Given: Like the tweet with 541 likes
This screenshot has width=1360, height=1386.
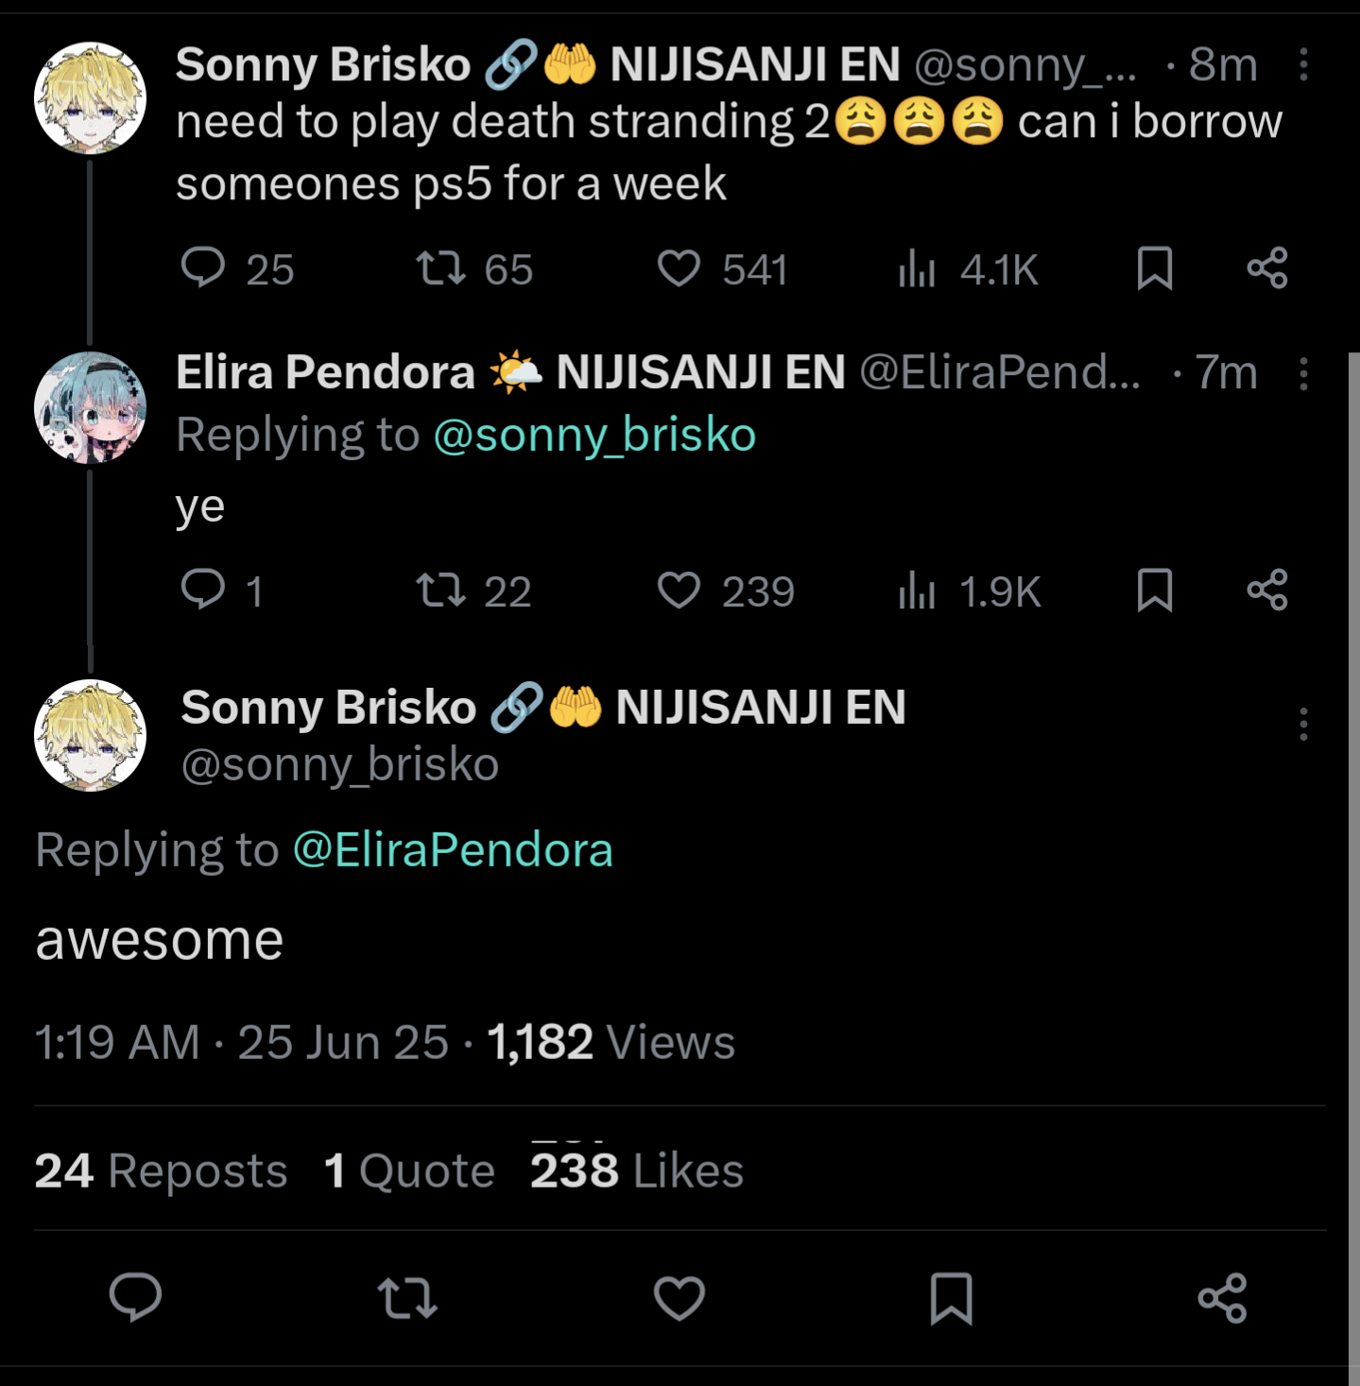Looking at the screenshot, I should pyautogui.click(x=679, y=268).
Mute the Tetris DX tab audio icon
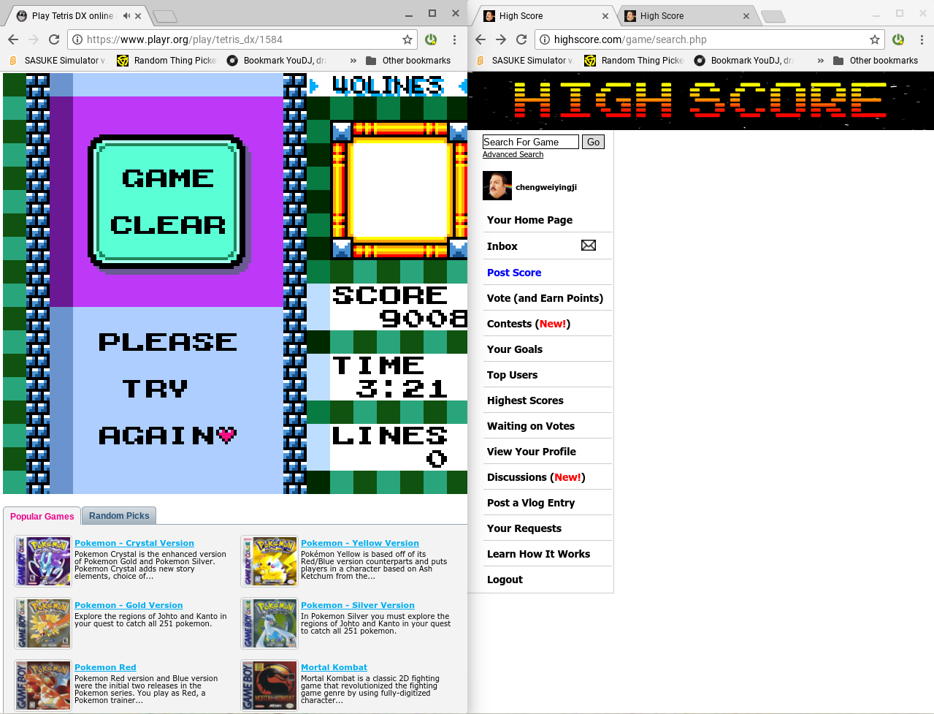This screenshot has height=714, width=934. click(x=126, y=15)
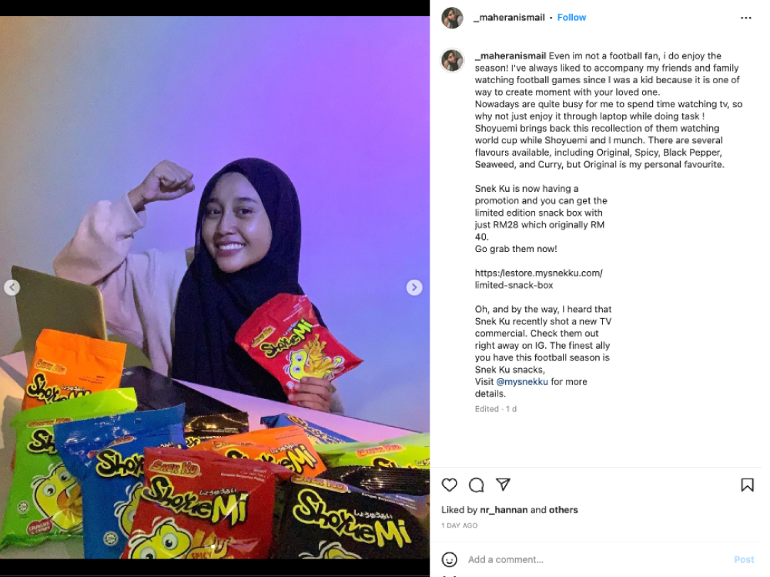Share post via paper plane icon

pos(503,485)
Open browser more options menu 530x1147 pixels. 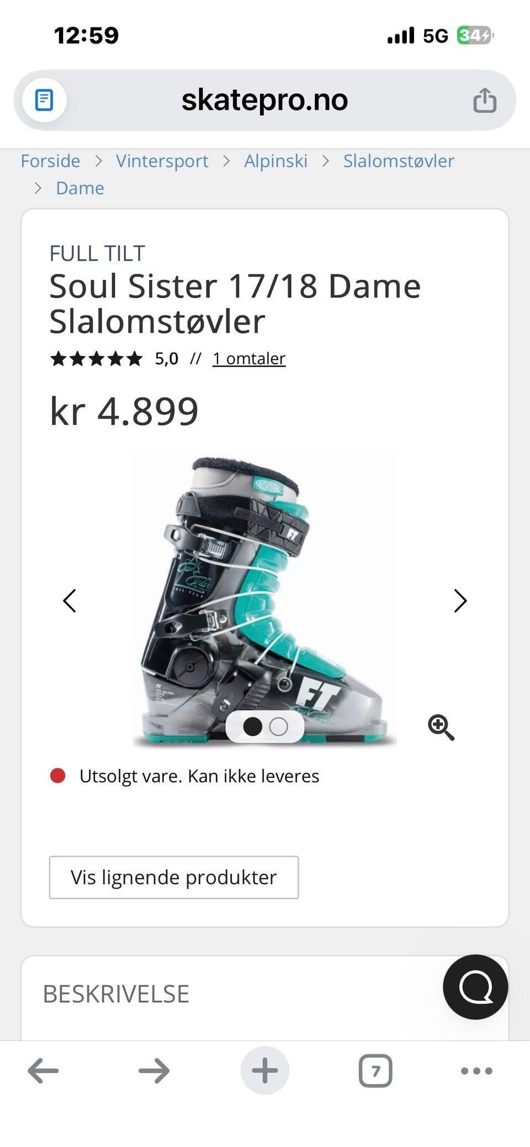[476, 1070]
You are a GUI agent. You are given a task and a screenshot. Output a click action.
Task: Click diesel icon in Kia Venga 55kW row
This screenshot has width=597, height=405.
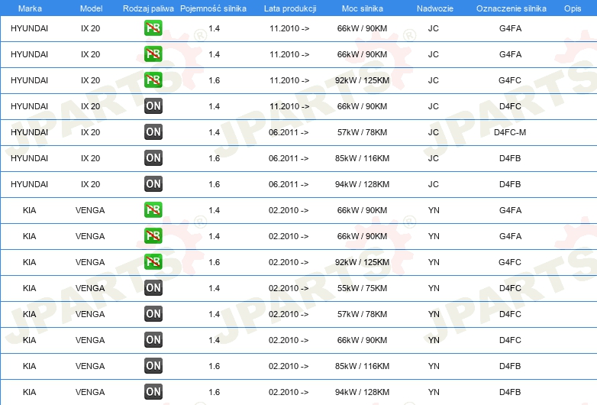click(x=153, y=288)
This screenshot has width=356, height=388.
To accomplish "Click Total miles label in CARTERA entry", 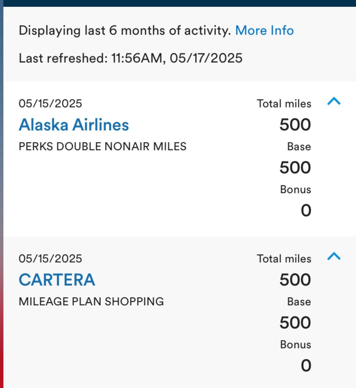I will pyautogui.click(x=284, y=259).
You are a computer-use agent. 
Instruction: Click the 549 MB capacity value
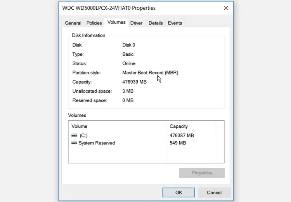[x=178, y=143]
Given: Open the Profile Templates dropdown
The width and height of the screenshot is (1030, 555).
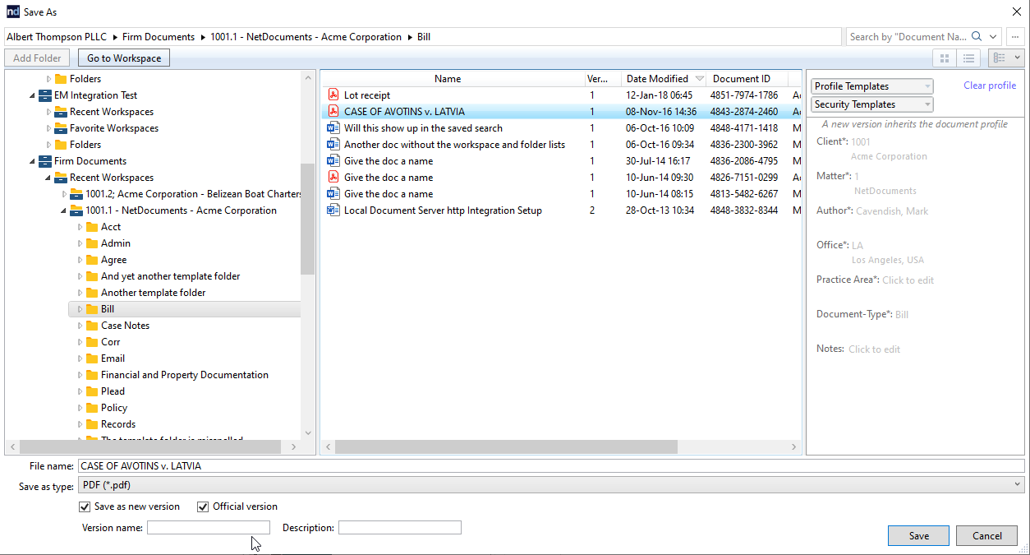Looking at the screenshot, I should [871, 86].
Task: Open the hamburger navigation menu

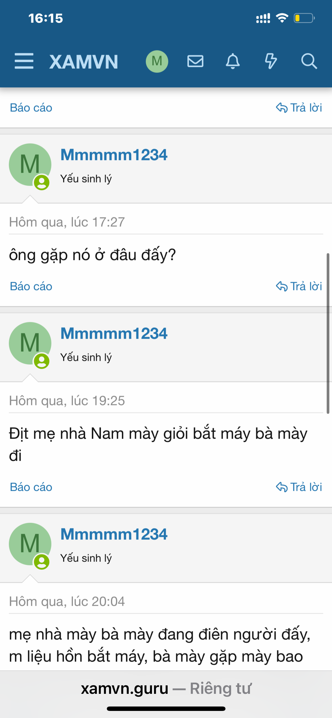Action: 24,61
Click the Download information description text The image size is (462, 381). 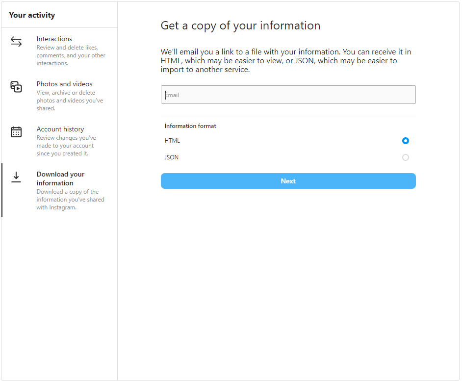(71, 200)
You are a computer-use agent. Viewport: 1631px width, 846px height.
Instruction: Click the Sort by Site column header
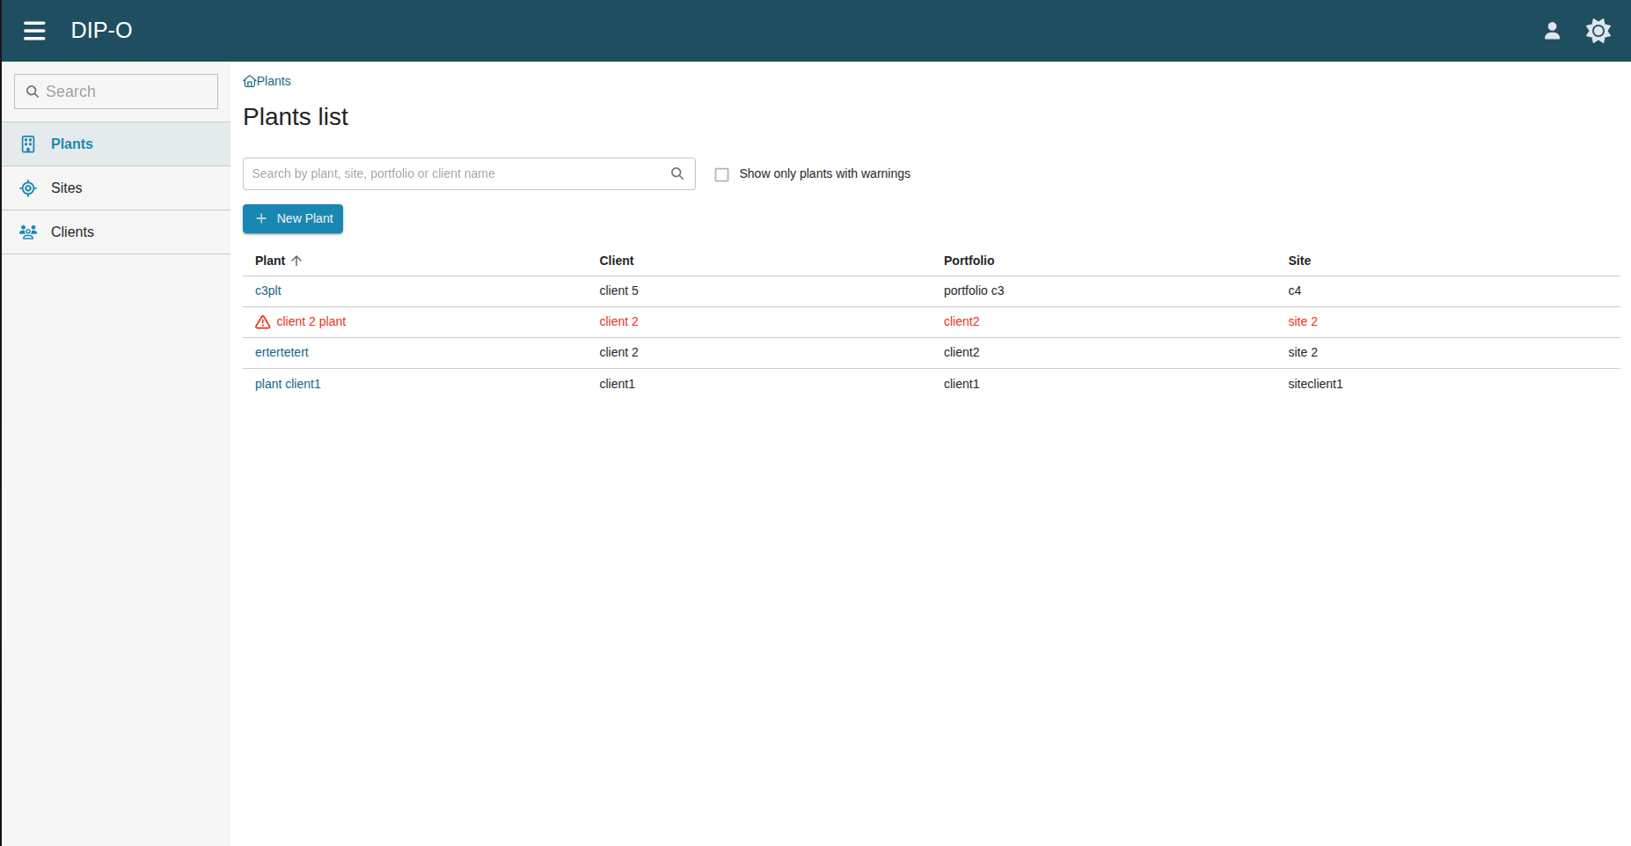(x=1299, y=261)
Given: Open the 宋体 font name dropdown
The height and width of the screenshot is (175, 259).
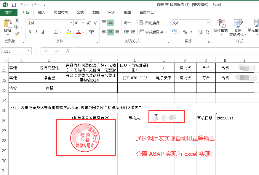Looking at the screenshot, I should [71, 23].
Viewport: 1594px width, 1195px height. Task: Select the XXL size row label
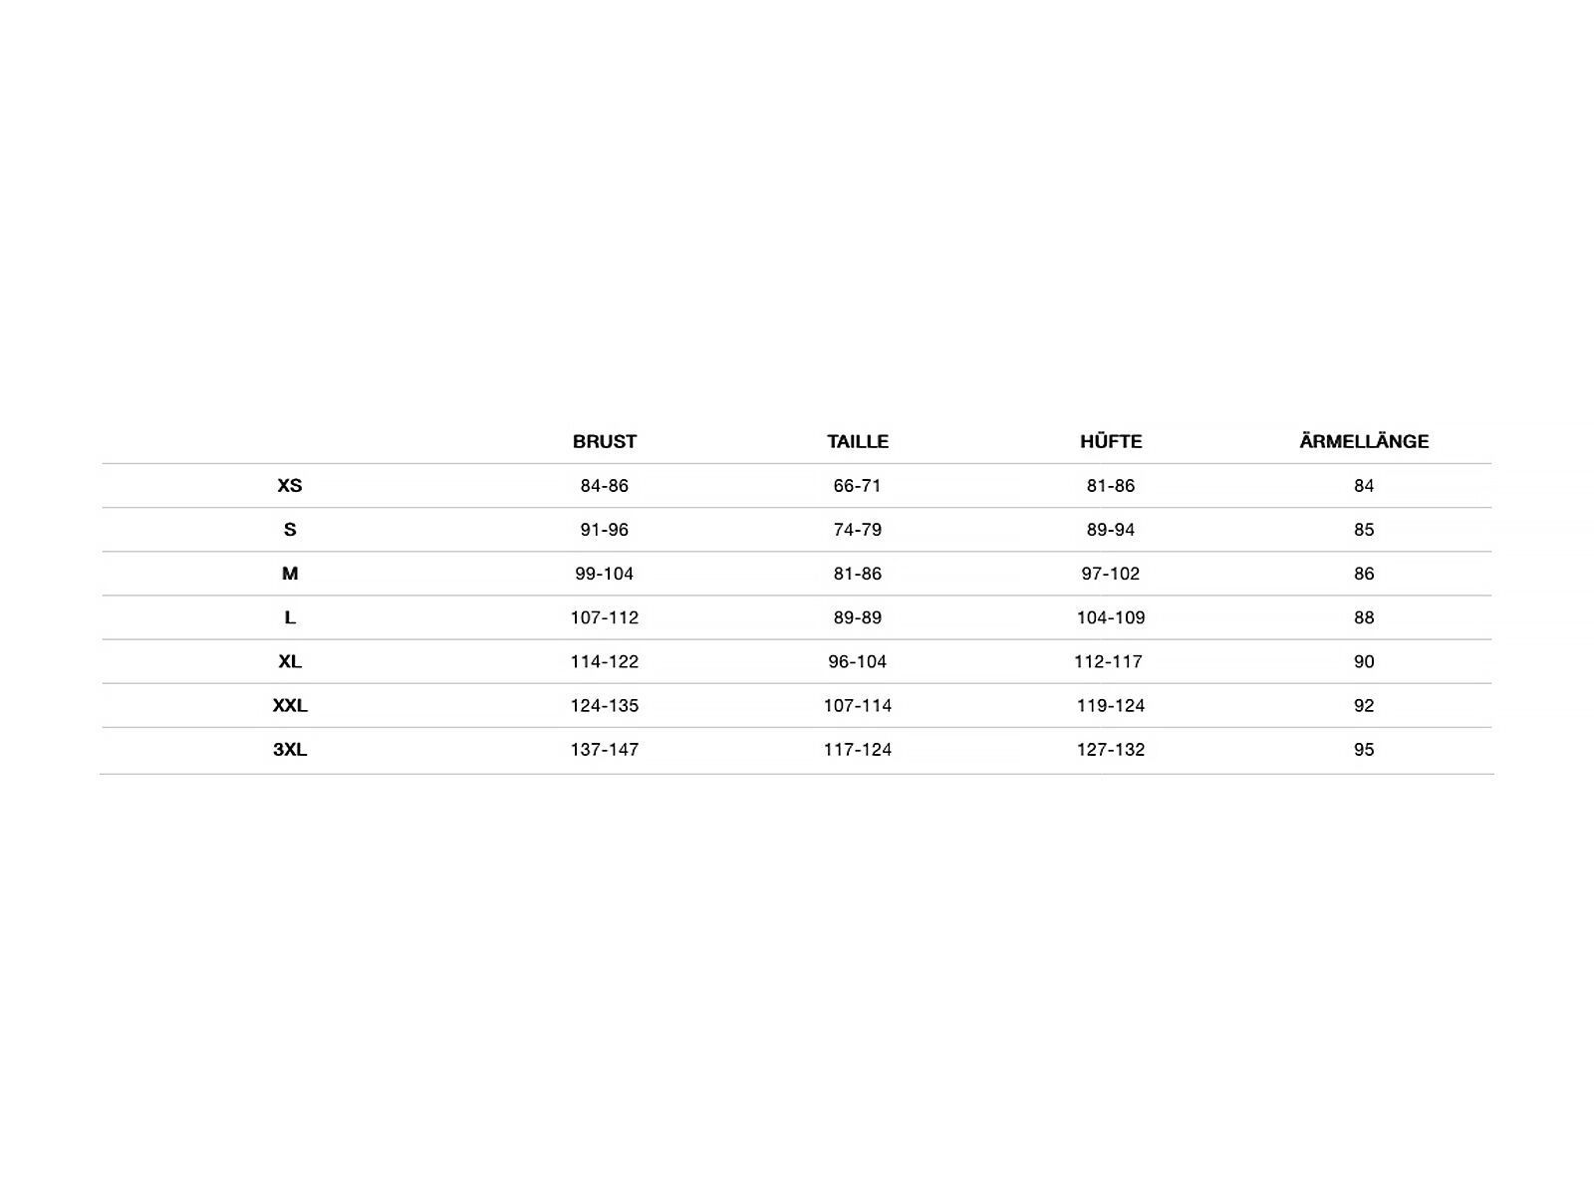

--------------------------------

**What is required**:
The range to set down runs from the line containing "Given: Open the 宋体 font name dropdown" through the final line of the data, both ends included; give it exactly and drop the pictures.

**Solution to the problem**:
Given: Open the 宋体 font name dropdown
The height and width of the screenshot is (175, 259).
Looking at the screenshot, I should [71, 23].
Viewport: 1594px width, 1195px height. Task: Select the XXL size row label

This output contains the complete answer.